Scomparendo in inverno per riapparire in primavera l’orso scandisce le stagioni ed è la “porta” per accedere al mondo degli spiriti, oltre il cielo.
“Noi non abbiamo paura”, Nicholas Roerich, 1922. Sebbene la scena raffigurata sia ambientata in un contesto relativamente moderno, sembra accennare all’antica concezione che vede l’orso responsabile dello scandire delle stagioni.
In molte culture, l’orso è diventato simbolo del ciclo del tempo, del passare delle stagioni e della morte e rinascita della natura. Tutti i popoli della linea circumboreale hanno da sempre avuto una profonda conoscenza delle costellazioni, che venivano utilizzate appunto per seguire il passare del tempo. Tra i Micmac, esiste una leggenda che racconta di un orsa che esce dal suo lungo sonno invernale in cerca di cibo. Il primo animale a scorgerla è la cincia, che nel corso dell’estate e fino all’autunno arruola altri sei uccelli per uccidere l’orsa, liberando il suo spirito vitale che dormirà disteso con un altro orso. Quello che hanno scoperto gli etnologi è che tutti gli elementi di questa leggenda hanno un corrispondente stellare e seguono la rotazione delle stelle dell’Orsa maggiore nel cielo dalla primavera fino all’autunno. Secondo gli Oji-Cree, la costellazione delle Pleiadi, era denominata anche “la testa d’orso” e la sua posizione in cielo allo zenith annunciava agli uomini l’arrivo della primavera (che coincideva con l’uscita degli orsi dallo svernamento). Ricorrenza che si ritrova anche da noi, nella festa alpina della Candelora. Ma le Pleiadi erano anche considerate il foro del cielo, ovvero la porta di comunicazione con l’empireo, di cui l’orso era appunto un mediatore.
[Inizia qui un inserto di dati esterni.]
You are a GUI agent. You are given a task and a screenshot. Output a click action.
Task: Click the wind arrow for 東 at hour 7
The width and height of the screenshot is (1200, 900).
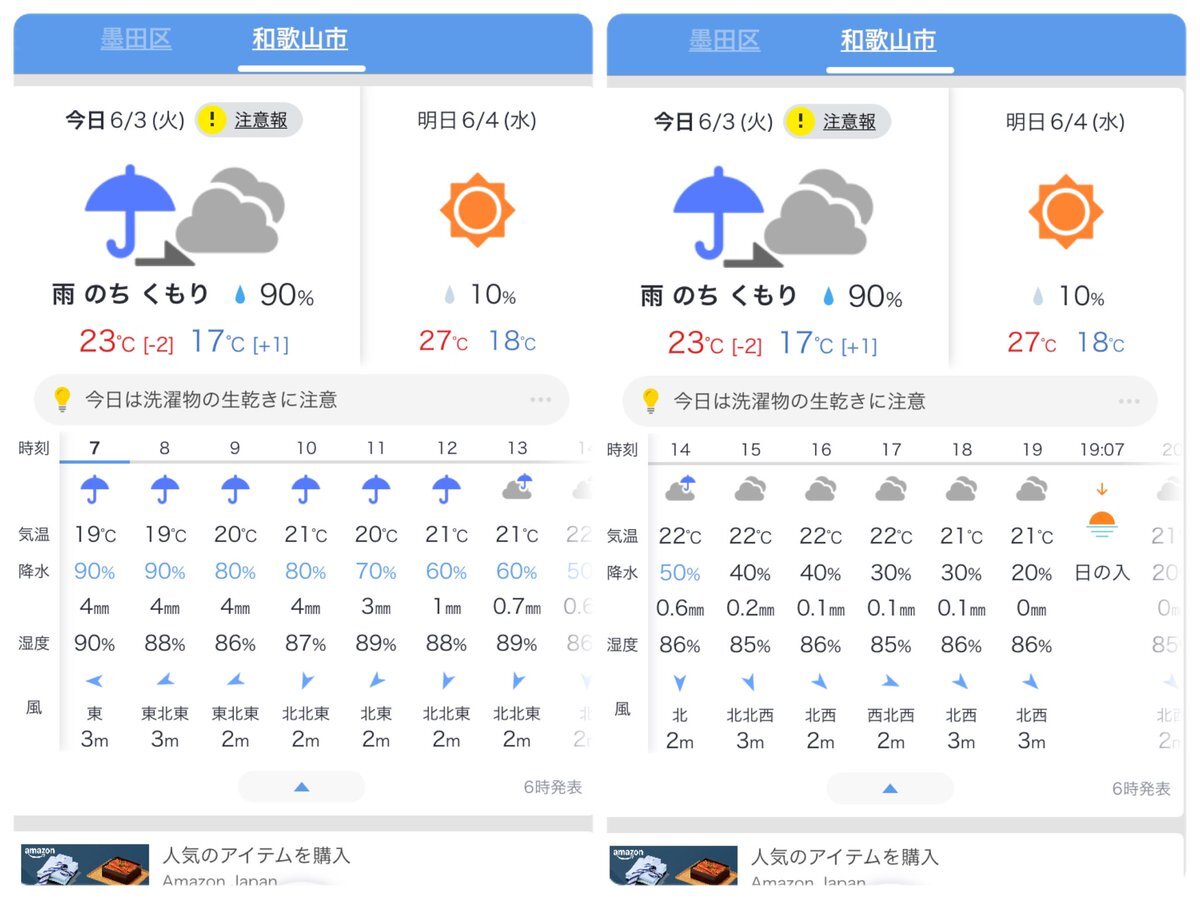click(95, 681)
La costellazione dell’Orsa maggiore sovrasta la silhouette di un faggio secolare nell’Appennino Centrale. Il potere evocativo di queste sette stelle ha radici antichissime e ricorre in popoli e culture diversi.
Per molti popoli che hanno vissuto di caccia e allevamento, l’orso è stato considerato da sempre un alleato e meritevole di rispetto. Rompere un legame con l’orso è considerato un un atto di egoismo contro tutta la comunità.
Gli uomini che offendono gli orsi e la natura sono destinati a divenire orsi spettro e vittime di sofferenze e malattie, oltre che a portare con sé disgrazia e sventura.